• Activity:
Under this line is some data; print exactly the lines from the one containing "This screenshot has" through its last line, without pictures.

• Stored data:
☆ ☆ ☆ ☆ ☆ ☆ ☆
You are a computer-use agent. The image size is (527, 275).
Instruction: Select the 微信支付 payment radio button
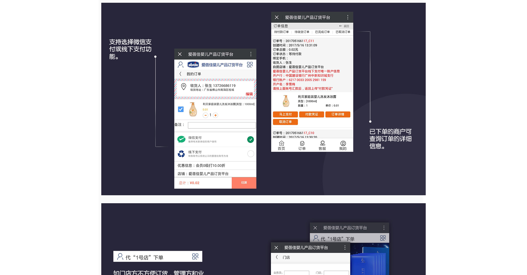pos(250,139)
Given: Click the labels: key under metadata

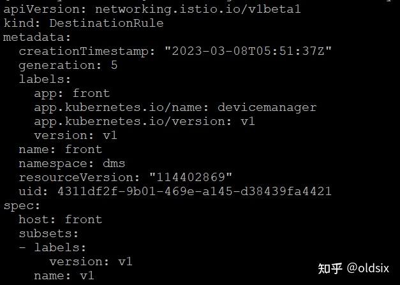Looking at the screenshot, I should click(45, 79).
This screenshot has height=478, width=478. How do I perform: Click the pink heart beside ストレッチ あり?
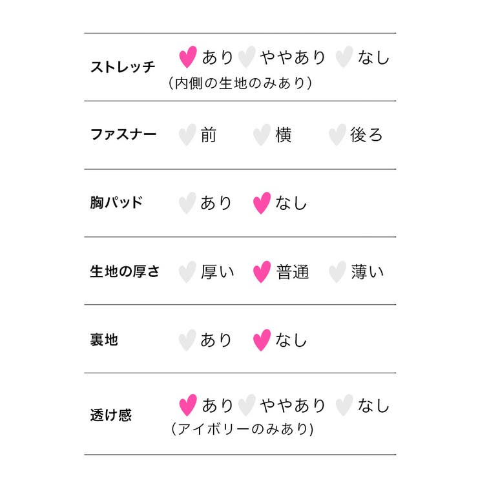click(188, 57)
☆ ☆ ☆ ☆ ☆ ☆ ☆
• Response below:
This screenshot has height=478, width=478. How do I perform: Click the pink heart beside ストレッチ あり?
click(188, 57)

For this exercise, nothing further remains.